Not all plants have a taproot, but many of them do. Plants having taproots are extremely difficult to successfully transplant, however, they are also not very easy to kill. For example, a dandelion has a substantial taproot. You can mow and hack at these little guys, the taproot will just send up new shoots and start again.
At this point I could explain dicots and monocots, but I’m not going to right now. I reserve the right to explain those later. Instead, I’m going to first explain it the way I explained it to Patrick.
Two groups of people want to get the same job done, they want to build a tower.
One group chooses to elect the strongest guy to stand at the base of the tower, direct all the other workers and then build the tower and climb each section, getting materials needed from the workers he directs. He does the majority of the heavy work, but since he stays put, he relies on the rest of the workers for materials.

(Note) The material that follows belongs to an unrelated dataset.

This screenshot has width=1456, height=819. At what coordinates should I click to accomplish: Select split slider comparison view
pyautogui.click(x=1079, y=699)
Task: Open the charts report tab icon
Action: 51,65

The second group chooses to all go out together to gather materials, meet back at the building site and all construct together, gathering more supplies as necessary.
Both groups can get the job done. Both groups build with sound principles. They’re just different, and they each have their own strengths and weaknesses.
The taproot system is a good one. One root grows thick and deep, sending out some smaller roots for
water and food, sending up leaves to bring the energy offered from the sun. You can cut off the top, it will send more (dandelion). You can hack off the side roots, it’ll make more. It’s only real Achilles heel is that taproot. Damage or disturb the taproot, and it’s very likely to kill the plant.